### DESCRIPTION OF THE TASK
Report the number of lines in these entries that contain "avatar". Write only the number.

Stored items:

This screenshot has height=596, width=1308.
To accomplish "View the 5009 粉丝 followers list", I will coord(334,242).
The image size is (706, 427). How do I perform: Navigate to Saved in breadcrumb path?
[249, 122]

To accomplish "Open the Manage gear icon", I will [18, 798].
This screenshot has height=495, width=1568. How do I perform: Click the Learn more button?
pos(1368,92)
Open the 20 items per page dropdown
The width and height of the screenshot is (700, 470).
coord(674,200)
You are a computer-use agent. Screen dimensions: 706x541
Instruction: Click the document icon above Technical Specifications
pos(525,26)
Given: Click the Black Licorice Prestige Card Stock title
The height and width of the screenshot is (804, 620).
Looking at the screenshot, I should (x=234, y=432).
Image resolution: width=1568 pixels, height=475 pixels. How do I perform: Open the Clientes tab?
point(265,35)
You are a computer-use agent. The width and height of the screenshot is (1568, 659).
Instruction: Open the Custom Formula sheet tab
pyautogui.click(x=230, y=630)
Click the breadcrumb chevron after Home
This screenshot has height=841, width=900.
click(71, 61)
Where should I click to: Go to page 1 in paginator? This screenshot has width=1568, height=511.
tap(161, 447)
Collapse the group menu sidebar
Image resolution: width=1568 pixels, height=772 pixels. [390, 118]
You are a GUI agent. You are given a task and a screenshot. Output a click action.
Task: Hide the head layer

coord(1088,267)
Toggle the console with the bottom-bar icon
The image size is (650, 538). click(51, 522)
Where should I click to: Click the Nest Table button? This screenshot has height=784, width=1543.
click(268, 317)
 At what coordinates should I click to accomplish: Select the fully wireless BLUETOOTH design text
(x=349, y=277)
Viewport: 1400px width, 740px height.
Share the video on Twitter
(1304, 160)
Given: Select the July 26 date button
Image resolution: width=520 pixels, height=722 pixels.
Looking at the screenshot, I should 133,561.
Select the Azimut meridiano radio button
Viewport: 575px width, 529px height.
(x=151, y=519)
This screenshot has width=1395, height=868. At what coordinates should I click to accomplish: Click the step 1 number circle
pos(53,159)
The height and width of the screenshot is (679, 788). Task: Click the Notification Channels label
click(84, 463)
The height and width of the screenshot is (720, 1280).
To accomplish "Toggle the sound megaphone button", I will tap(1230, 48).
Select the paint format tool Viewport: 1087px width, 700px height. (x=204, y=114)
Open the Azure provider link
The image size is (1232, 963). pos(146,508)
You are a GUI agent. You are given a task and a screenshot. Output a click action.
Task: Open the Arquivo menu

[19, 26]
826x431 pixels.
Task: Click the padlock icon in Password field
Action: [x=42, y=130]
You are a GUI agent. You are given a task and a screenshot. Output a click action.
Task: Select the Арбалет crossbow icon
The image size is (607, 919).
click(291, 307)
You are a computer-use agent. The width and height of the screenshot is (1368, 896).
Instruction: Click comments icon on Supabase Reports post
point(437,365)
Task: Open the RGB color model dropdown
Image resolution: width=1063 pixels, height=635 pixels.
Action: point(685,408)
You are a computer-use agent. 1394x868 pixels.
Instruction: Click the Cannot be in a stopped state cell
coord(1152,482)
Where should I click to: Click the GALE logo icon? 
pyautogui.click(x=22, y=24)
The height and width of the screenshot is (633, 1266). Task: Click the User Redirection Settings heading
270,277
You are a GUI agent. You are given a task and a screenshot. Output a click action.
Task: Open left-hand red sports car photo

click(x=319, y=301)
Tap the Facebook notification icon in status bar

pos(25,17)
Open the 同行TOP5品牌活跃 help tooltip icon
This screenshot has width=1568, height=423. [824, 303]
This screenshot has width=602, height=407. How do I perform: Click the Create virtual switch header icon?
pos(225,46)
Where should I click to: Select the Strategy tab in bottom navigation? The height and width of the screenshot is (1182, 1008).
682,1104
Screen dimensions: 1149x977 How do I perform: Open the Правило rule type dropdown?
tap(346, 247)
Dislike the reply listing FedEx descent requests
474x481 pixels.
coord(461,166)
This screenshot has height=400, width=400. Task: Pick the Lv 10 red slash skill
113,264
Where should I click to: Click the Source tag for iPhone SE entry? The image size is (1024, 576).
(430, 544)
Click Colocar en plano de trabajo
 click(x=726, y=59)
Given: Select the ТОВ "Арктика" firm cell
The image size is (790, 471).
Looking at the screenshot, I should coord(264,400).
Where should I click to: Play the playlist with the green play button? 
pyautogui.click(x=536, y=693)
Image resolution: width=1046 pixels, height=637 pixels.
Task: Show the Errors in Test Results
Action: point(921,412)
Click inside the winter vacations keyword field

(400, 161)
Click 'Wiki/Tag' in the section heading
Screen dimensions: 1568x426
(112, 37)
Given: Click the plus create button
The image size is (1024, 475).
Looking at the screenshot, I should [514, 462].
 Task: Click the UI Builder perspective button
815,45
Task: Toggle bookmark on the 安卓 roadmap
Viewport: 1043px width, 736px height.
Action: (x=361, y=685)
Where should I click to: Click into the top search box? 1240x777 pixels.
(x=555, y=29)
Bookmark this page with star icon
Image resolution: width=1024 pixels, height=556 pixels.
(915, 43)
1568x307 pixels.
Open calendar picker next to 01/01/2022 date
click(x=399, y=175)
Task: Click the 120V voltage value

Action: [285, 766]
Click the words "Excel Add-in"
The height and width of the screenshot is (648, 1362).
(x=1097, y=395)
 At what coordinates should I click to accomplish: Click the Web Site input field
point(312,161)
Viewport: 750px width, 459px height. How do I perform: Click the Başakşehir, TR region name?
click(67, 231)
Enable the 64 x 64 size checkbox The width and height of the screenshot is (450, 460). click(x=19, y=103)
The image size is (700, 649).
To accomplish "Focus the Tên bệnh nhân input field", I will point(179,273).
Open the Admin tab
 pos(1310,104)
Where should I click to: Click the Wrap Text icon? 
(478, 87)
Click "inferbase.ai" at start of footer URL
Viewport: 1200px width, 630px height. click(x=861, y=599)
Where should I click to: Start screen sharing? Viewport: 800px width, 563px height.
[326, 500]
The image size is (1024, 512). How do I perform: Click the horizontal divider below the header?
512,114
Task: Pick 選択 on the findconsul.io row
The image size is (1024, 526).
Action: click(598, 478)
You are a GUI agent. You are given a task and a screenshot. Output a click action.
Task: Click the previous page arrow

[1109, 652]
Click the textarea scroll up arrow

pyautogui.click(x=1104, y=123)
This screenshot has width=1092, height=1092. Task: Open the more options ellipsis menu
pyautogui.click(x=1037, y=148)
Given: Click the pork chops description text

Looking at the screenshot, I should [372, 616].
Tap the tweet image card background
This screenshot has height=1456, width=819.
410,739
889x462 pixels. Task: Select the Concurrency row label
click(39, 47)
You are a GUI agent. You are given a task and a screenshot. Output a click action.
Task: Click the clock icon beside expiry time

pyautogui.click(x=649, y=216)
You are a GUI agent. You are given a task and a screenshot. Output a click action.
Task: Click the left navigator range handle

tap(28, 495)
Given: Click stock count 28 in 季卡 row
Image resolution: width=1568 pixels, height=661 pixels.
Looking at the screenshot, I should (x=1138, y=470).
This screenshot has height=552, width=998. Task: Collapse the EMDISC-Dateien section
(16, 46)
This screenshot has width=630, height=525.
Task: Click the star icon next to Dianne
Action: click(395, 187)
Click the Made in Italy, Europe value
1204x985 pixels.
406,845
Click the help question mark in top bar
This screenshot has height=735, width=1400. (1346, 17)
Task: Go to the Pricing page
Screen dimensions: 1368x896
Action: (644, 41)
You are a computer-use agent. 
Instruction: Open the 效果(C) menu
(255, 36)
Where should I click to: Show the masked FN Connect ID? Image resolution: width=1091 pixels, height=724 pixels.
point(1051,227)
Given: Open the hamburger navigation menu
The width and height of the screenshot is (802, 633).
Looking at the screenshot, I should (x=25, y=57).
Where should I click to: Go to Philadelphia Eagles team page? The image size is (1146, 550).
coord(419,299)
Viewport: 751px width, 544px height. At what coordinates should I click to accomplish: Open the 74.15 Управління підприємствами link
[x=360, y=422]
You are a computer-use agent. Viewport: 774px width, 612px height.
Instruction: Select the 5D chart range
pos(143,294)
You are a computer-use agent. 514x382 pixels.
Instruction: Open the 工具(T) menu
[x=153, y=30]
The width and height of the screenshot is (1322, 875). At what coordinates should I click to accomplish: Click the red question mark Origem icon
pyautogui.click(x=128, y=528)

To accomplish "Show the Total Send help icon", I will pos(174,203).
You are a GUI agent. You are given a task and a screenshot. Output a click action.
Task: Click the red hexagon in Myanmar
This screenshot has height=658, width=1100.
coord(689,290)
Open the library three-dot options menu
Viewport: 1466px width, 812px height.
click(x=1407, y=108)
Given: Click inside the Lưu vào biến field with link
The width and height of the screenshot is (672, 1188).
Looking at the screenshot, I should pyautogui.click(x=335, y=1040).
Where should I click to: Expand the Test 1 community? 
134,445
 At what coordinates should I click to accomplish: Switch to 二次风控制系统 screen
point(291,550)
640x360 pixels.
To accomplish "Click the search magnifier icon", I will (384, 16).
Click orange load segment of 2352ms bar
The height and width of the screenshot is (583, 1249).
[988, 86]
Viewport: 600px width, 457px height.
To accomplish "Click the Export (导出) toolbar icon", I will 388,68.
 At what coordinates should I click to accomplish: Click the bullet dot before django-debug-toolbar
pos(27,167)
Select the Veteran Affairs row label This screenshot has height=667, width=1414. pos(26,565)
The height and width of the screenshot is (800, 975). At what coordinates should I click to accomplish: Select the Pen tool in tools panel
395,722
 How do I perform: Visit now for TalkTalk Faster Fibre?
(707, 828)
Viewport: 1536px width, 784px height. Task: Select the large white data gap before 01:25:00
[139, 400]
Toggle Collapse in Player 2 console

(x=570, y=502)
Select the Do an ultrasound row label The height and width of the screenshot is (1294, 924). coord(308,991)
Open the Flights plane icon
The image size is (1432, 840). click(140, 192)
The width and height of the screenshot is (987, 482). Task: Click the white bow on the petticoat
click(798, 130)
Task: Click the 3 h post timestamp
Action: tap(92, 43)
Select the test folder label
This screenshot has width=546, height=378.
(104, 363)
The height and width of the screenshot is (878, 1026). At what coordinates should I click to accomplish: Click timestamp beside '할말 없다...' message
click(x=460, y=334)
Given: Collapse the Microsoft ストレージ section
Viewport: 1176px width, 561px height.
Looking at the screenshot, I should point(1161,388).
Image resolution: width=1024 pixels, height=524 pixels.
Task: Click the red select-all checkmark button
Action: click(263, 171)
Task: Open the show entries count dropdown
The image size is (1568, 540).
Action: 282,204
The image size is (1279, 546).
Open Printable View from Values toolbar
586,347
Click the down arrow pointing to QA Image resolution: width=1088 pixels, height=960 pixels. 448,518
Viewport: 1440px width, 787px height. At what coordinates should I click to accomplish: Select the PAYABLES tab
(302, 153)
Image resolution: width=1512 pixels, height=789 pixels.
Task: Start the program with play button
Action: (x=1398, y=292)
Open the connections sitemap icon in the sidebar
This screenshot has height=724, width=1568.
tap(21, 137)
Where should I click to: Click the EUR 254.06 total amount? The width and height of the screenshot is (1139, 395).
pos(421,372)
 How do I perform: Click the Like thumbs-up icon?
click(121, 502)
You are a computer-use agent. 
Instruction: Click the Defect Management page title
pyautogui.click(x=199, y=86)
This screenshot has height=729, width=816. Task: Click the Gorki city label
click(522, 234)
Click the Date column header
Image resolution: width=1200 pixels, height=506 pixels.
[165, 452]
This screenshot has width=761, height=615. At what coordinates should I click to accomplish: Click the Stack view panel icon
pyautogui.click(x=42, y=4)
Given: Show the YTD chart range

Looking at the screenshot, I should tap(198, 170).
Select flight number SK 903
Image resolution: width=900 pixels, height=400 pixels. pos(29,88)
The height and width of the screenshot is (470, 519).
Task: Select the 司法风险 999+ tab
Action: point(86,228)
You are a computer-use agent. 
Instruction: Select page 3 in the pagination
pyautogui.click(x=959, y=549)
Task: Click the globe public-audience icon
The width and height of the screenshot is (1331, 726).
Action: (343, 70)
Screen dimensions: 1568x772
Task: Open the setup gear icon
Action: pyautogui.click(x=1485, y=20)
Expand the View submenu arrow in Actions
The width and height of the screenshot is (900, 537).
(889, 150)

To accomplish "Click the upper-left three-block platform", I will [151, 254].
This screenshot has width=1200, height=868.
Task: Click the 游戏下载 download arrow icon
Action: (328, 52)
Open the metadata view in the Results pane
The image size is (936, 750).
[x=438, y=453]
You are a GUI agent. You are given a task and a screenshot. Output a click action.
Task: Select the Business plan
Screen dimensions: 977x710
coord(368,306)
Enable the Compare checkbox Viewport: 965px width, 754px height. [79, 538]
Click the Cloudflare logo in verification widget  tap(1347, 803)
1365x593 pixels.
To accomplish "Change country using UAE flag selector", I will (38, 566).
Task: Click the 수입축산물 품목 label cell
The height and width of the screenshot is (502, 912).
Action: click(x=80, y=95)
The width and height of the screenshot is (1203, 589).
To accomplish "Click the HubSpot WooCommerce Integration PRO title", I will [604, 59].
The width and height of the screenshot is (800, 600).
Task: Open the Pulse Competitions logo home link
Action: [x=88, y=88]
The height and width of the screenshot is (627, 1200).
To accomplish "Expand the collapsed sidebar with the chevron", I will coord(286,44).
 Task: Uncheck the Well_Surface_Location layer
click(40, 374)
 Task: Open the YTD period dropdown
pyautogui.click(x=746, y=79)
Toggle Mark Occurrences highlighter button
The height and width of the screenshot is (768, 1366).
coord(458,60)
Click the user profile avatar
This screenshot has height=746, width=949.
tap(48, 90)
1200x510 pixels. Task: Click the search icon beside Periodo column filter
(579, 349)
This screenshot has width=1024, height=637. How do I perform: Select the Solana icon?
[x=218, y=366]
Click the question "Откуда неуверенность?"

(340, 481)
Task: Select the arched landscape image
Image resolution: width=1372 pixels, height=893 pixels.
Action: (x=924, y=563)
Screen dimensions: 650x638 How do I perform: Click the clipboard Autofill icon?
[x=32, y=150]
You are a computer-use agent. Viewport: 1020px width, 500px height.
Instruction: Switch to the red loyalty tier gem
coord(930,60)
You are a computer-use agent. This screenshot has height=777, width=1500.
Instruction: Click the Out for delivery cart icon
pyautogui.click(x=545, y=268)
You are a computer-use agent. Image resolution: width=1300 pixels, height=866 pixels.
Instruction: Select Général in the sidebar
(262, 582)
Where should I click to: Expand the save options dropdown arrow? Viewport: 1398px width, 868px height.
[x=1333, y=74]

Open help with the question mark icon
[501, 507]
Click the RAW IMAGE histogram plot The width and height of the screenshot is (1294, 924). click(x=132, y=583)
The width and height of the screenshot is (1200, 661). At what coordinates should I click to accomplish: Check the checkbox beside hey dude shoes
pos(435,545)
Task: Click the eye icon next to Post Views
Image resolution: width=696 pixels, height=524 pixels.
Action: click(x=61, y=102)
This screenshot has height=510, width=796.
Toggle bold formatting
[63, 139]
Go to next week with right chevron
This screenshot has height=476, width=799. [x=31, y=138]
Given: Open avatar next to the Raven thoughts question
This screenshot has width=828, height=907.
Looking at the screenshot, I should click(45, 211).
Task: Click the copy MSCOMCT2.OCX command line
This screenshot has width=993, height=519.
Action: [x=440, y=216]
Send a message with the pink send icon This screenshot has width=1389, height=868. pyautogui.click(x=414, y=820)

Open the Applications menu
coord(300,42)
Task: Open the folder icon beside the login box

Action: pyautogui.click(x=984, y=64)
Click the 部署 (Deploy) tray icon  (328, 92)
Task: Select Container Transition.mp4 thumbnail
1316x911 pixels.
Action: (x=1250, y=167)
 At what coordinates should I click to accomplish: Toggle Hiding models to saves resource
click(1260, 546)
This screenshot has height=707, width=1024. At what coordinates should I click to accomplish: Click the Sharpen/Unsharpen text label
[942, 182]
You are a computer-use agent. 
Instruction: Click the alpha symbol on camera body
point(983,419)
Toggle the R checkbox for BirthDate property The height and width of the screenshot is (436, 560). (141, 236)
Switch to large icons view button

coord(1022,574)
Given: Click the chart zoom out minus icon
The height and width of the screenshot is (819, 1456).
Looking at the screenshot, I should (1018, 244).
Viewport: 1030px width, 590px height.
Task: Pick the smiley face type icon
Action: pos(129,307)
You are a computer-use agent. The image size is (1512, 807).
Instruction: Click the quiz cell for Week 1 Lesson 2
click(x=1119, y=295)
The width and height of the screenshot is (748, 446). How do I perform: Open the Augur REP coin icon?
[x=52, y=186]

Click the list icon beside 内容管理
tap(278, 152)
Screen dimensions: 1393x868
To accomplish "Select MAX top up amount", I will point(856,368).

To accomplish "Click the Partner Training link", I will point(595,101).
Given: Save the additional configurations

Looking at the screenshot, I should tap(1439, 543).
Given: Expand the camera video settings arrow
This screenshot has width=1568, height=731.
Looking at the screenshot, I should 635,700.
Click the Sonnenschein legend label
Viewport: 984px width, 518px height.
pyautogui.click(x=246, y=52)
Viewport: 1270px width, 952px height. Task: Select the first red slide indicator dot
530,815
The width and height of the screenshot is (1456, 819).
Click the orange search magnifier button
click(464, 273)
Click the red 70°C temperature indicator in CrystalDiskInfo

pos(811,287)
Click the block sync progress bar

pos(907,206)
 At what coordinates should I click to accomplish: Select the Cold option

### ANSWER TO THIS TASK
2